2022 : la société H2O et ses cofondateurs, sanction record de 93 millions d’euros

H2O est une société de gestion de portefeuille agréée pour la gestion sous mandat et la gestion collective (siège social au Royaume-Uni), détenue majoritairement par Natixis Investment Managers (siège social en France). Certains fonds relèvent du droit britannique, et d’autres du droit français.

L’affaire concerne 1 262 opérations d’investissement, réalisées sur 14 titres Tennor, et pour le compte de 7 OPCVM de droit français (sur les 8 possédés par H2O, représentant au total près de 78 % de l’encours total de la société).

 Près de 70 % de ces opérations d’investissement sont des « Buy & Sell Back » : les vendeurs se sont engagés à racheter les titres sous-jacents à la société H2O, pour une partie de leur valeur initiale, lorsqu’H2O réalisera un nouvel achat auprès d’eux d’ici quelques temps. Cela signifie :

  • d’une part, que ces titres sont peu liquides ;
  • et d’autre part, qu’une partie de la valeur des OPCVM est exposée au risque que les vendeurs ne tiennent pas leur promesse de rachat, ce qui ferait chuter leur valeur.

Cette décision est intéressante à plus d’un titre. Elle illustre en particulier l’ensemble des obligations que doivent respecter les gérants de fonds commercialisés en France, en termes de diligences à l’égard des entreprises dans lesquelles ils investissent, de gestion des risques et de liquidité des titres placés dans les portefeuilles.

À la suite d’un article paru dans le Financial Times en juin 2019, les porteurs de parts des fonds H2O ont cherché massivement à récupérer leurs avoirs, ce qui a mis en lumière le caractère illiquide des titres détenus.

Le 30 décembre 2022, la commission des sanctions prononce à l’encontre de la société H2O une sanction pécuniaire pour un montant  de 75 millions d’euros. Les deux cofondateurs sont également sanctionnés : ils doivent payer respectivement 15 millions et 3 millions d’euros. Le total des sanctions pécuniaires s’élève à 93 millions d’euros. La société et l’un des cofondateurs reçoivent un blâme, et le second cofondateur sanctionné est interdit d’exercer l’activité de gérant (directement ou par délégation) ou de dirigeant pendant une durée de cinq ans. En mars 2023, toutes les parties mises en cause ont formé des recours devant le Conseil d’État contre la décision de la commission des sanctions.

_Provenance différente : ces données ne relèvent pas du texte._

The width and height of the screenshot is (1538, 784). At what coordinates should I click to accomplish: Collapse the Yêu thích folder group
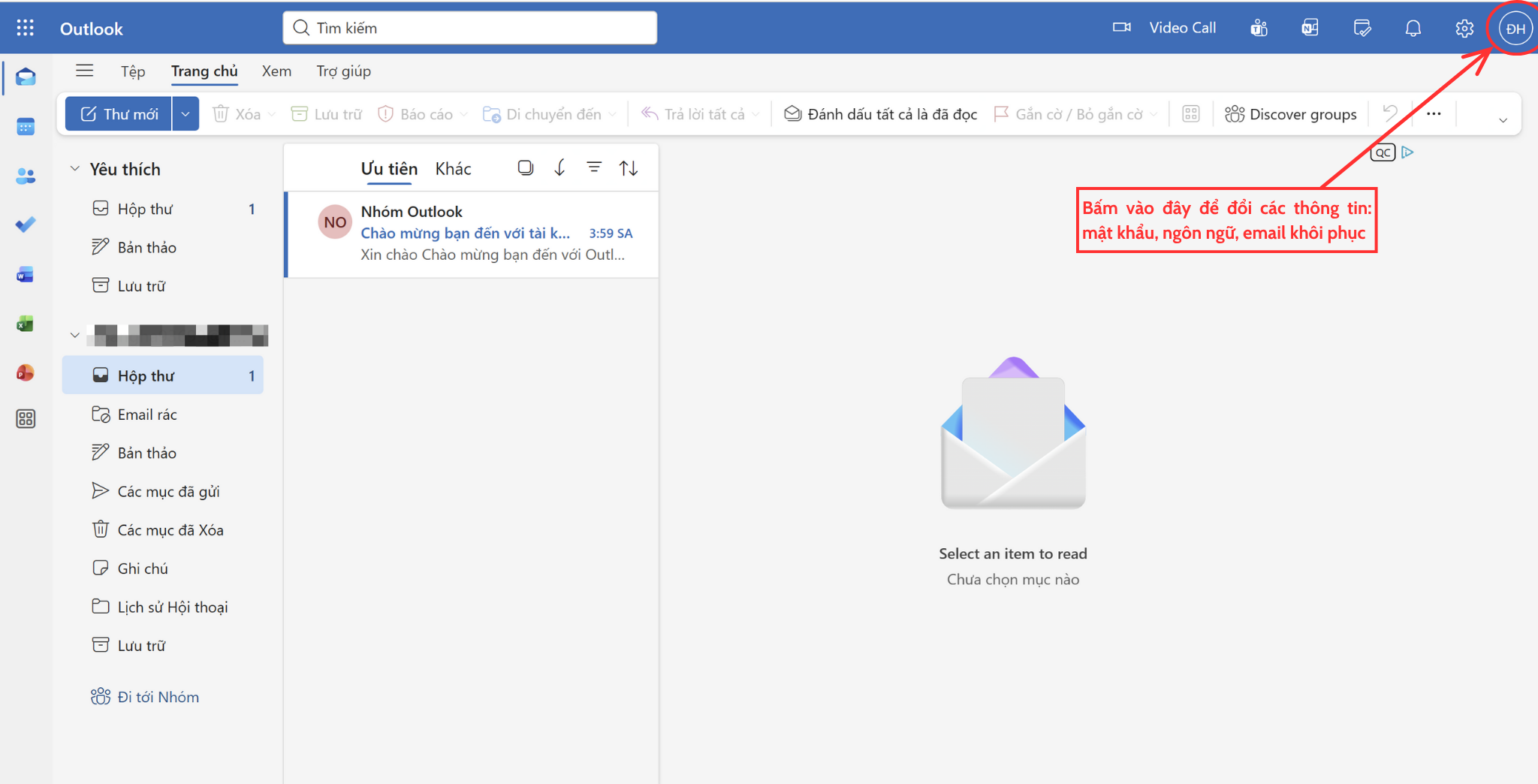pos(75,169)
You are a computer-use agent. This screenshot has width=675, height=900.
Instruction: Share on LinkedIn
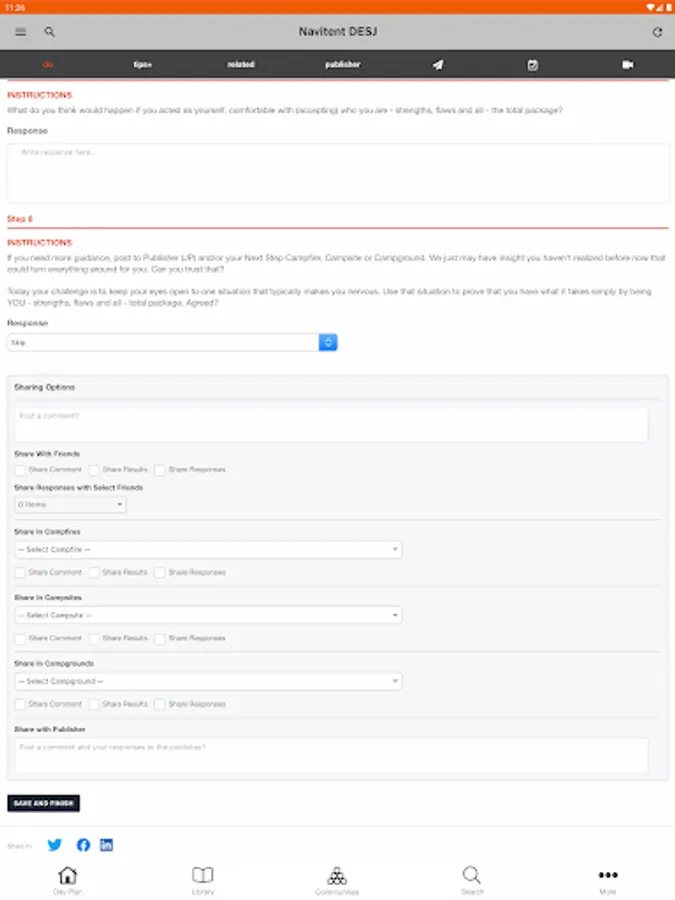(107, 845)
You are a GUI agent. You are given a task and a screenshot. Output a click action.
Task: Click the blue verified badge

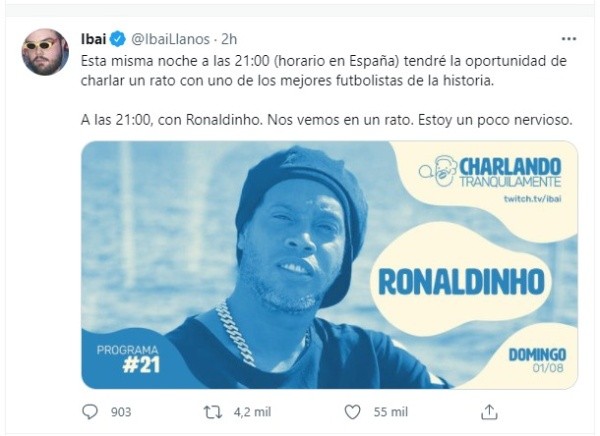point(117,40)
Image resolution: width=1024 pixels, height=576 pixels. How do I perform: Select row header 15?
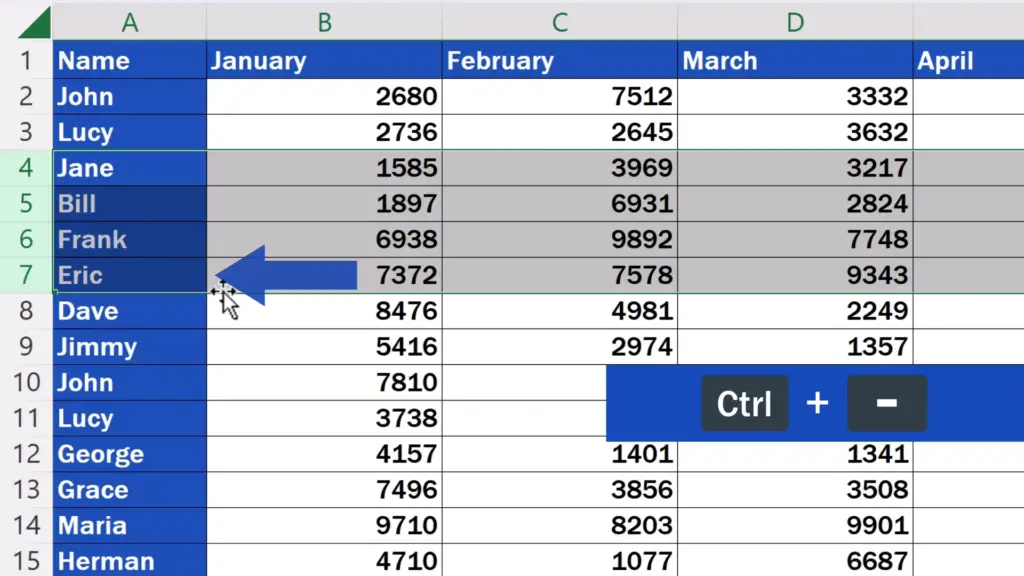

D’après le code monétaire et financier, une sanction pécuniaire à l’encontre d’une personne morale ne peut excéder 100 millions d’euros, ou le décuple du montant de l’avantage retiré du manquement s’il peut être déterminé. Les personnes physiques ne peuvent, elles, être sanctionnées au-delà de 15 millions d’euros, ou du décuple du montant de l’avantage retiré du manquement s’il peut être déterminé.

Consulter la décision de la commission des sanctions sur le site de l’AMF

2016 : la Banque Postale, sanction de 1,5 million d’euros

La commission des sanctions de l’AMF a prononcé le 21 juin 2016 une sanction pécuniaire à l’encontre de La Banque Postale pour insuffisance d’informations et conseil inadapté concernant la commercialisation d’un fonds à destination des particuliers.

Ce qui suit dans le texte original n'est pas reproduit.